As the last quarter of 2009 approaches, Center for Disease Control and prevention notes that road accidents remain as the primary cause of death for United States teenagers. The same is true two years ago, when 11 teens aged 16 to 19 die each day because of vehicle crashes. That is a total of 4,200 teens dying from crashes in 2007. That is why advocacy groups are calling out to parents to reach out to their kids and them how to save lives and money as well.
In the United States, teen drivers pay highest premiums, up to three times higher than senior motorists. But experts advise parents not to worry about their kid’s auto insurance cost since they can be trimmed down. Parents are advised to encourage their child in joining a driver’s education class, which teaches teens about road safety and crash avoidance.
Specialists say teens may enroll in any advanced driving class as long as it is approved by the Department of Motor Vehicles so they can avail discounts from their insurers.
Teenagers may also enroll in graduated driver licensing, a local government-backed program offered all over United States that aims at helping teens get firsthand experience behind the wheels. It also involves training courses for drivers 20 years old and below.
US Department of Transportation announced upon the commencement of National Teen Driver Safety Week, which started October 18, that parents can help reduce the chances of teens getting into accidents by 70 percent. Industry experts also say mom and dad can cut their teen’s car insurance rates down by adding them up to their policy.
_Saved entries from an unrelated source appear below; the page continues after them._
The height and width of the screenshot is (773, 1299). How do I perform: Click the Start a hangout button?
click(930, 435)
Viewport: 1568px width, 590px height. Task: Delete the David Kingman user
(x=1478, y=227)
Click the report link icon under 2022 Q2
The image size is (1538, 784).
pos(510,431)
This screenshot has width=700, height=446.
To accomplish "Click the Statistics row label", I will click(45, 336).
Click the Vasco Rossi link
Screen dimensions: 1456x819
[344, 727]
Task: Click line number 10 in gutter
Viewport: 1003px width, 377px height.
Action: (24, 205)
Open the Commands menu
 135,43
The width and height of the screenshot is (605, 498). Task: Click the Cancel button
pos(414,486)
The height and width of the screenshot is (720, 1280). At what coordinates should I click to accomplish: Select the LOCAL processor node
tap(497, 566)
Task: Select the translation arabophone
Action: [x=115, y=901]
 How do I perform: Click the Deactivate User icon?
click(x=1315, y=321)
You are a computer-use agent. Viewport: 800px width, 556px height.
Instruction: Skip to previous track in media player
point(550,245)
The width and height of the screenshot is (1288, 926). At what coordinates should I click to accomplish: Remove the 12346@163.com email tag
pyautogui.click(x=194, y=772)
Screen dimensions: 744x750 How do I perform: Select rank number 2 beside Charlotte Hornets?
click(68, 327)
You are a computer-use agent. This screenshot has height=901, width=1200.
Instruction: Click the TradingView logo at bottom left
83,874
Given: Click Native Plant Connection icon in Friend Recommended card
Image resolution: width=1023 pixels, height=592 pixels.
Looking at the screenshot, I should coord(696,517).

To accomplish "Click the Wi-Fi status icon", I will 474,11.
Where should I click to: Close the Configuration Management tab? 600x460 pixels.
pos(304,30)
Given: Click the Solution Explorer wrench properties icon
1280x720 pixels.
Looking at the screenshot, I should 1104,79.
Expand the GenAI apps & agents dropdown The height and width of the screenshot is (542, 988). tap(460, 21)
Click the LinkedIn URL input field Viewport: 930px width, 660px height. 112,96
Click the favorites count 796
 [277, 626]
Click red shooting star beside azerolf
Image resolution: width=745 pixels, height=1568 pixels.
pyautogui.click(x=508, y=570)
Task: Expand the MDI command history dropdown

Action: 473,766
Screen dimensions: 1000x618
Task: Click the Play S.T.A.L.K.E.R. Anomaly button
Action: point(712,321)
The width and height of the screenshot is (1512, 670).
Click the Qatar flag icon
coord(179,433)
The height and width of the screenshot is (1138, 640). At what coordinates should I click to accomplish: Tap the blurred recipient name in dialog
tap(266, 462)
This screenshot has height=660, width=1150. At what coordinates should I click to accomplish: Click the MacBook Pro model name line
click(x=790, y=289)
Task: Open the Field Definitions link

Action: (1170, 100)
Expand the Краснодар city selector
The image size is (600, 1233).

Insurance Information Institute notes that premium rates for older drivers typically increase 50 to 100 percent when they add their kids. However, some specialists say this can be avoided through different ways.
One method they cite is by insuring young motorists in a non-primary driver status. This works best for families who have more people on their policy than cars on their garage. Parents are advised to delay their child’s new car and having those young motorists drive their own car. Teenagers who share cars with other members of the family are charged lower rates since they generally drive less often. he Children’s Hospital of Philadelphia reported this month that teenagers who drive their own car are twice more likely to engage in a motor vehicle crash.
Experts also say that parents who let their teens use their older vehicles may drop comprehensive and collision coverage since vehicle insurance costs could be higher than the car’s actual value.